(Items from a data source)
□ □ □ □ □
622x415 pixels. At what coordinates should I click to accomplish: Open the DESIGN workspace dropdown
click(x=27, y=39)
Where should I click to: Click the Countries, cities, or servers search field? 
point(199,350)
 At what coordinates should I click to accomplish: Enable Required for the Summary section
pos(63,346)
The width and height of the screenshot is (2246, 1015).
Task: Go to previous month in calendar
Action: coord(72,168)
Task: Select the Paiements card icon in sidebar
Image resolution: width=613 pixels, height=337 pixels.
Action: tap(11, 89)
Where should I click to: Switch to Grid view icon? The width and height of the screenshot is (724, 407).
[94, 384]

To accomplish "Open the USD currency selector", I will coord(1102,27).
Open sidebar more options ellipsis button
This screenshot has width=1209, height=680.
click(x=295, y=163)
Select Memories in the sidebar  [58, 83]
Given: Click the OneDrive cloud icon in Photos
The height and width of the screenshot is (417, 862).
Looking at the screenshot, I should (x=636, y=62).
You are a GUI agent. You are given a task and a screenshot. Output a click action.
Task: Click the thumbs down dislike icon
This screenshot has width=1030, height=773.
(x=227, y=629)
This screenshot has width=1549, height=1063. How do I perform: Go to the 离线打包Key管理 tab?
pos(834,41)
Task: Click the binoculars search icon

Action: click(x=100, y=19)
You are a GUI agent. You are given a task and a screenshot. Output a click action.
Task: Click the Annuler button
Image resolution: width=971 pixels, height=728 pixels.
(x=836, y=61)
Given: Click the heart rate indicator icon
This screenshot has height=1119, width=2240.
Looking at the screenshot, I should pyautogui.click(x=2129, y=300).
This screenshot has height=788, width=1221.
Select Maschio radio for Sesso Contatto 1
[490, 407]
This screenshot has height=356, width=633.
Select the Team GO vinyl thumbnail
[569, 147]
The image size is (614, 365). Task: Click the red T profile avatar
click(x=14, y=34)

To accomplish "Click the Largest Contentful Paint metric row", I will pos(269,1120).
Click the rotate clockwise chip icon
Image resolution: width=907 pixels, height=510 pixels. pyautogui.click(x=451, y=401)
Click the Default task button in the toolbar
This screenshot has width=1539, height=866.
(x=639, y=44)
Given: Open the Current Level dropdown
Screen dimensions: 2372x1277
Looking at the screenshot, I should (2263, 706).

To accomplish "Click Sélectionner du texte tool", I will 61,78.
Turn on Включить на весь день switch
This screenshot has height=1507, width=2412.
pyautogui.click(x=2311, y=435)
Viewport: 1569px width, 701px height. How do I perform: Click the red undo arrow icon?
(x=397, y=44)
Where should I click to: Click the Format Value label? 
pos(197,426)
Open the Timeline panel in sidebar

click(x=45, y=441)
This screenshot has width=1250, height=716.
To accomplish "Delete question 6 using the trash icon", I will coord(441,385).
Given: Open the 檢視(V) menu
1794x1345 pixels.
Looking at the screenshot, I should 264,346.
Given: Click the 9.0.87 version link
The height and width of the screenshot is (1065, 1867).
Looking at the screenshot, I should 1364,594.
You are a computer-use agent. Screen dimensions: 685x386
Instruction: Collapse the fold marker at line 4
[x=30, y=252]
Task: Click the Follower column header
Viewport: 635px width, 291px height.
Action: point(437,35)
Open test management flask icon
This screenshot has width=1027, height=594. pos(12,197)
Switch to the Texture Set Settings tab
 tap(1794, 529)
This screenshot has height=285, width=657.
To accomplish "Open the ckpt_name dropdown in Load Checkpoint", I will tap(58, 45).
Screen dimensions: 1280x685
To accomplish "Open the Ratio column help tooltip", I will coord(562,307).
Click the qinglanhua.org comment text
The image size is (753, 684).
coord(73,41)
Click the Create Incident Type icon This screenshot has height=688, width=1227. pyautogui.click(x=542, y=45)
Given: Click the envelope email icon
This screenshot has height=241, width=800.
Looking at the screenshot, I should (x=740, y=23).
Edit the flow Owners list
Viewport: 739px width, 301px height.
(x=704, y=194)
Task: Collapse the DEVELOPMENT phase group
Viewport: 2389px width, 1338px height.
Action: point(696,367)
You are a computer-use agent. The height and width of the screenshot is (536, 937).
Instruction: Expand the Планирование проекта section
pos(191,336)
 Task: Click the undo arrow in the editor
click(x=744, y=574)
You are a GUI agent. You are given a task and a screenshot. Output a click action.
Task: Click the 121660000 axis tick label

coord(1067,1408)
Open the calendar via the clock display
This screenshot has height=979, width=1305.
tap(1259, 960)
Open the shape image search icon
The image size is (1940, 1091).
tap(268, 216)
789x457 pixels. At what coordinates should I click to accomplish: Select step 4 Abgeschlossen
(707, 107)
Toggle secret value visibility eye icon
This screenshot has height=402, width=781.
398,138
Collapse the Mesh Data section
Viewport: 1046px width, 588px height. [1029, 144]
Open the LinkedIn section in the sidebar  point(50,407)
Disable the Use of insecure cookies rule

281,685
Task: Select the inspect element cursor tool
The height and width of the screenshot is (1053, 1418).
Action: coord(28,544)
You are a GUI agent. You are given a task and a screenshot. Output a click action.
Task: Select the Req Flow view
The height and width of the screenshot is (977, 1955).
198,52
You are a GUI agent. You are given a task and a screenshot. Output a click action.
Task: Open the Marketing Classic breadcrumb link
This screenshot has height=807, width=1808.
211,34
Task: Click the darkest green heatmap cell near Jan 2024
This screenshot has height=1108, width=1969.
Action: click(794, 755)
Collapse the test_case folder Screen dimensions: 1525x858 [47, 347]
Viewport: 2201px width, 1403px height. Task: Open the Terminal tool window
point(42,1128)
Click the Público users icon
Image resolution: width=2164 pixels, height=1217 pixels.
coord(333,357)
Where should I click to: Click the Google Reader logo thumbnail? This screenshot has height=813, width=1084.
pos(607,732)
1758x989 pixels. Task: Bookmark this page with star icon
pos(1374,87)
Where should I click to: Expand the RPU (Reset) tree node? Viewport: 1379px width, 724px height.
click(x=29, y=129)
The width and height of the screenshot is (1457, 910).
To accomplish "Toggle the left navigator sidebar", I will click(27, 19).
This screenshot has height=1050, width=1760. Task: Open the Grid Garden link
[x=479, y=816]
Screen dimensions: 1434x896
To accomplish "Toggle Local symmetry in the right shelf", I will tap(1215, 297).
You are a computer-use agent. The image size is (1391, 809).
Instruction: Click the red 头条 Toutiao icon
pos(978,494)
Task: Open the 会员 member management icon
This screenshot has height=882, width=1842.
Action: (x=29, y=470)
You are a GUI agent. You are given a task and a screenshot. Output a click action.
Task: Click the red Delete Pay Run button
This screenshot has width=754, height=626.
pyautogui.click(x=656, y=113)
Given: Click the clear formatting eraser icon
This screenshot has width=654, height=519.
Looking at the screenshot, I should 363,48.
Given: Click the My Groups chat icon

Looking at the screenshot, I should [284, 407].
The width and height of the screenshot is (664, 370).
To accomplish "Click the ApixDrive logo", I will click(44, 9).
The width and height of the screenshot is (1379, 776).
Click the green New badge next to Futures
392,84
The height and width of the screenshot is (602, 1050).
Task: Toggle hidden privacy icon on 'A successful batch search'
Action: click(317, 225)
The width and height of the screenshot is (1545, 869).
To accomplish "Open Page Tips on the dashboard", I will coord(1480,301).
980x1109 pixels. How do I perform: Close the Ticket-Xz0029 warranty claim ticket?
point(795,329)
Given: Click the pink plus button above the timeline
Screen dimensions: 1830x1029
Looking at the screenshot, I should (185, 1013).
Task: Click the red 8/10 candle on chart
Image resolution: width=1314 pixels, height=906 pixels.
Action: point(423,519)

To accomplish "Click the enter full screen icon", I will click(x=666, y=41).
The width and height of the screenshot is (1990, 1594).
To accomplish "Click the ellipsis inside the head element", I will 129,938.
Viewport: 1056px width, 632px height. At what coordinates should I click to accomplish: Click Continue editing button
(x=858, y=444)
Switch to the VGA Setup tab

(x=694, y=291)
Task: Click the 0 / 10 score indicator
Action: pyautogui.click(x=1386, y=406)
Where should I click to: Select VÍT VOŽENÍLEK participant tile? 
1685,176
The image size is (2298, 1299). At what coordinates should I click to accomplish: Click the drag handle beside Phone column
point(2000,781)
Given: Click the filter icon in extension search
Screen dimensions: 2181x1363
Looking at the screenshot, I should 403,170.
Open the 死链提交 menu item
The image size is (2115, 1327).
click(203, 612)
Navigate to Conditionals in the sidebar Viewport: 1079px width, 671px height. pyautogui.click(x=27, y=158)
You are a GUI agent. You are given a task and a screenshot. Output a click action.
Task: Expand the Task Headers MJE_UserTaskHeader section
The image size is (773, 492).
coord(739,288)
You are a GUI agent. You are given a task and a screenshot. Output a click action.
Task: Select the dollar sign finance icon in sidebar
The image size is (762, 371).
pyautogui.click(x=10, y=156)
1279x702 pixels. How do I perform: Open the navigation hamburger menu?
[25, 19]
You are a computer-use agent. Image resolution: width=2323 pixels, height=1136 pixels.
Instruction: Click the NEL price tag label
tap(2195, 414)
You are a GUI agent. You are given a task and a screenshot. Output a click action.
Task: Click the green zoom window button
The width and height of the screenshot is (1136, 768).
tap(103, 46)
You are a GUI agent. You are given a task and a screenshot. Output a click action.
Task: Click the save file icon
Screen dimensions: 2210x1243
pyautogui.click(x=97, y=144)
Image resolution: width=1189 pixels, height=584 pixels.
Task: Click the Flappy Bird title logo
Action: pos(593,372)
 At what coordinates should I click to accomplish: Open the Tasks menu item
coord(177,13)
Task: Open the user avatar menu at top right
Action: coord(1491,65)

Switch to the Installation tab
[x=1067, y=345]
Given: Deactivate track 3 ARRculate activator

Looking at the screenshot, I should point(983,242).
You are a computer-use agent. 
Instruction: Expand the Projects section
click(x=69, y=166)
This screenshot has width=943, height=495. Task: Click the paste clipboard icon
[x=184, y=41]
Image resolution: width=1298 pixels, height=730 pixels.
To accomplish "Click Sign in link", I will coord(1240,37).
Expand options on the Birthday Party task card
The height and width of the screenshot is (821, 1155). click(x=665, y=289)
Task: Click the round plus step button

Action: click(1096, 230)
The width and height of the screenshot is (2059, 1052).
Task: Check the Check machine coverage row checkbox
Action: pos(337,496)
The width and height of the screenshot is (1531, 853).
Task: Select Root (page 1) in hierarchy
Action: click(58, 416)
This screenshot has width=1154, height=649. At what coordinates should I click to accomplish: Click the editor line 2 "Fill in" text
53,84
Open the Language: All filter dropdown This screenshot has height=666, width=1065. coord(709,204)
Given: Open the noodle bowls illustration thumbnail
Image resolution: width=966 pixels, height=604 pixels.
□ □ □ □ □
◆ THE PROBLEM ◆
Check each line of the data above for the word "Delete" and copy the ones where it is found.

◆ TASK OUTPUT ◆
To accomplish "Delete question 6 using the trash icon", I will coord(441,385).
Task: Click the red Delete Pay Run button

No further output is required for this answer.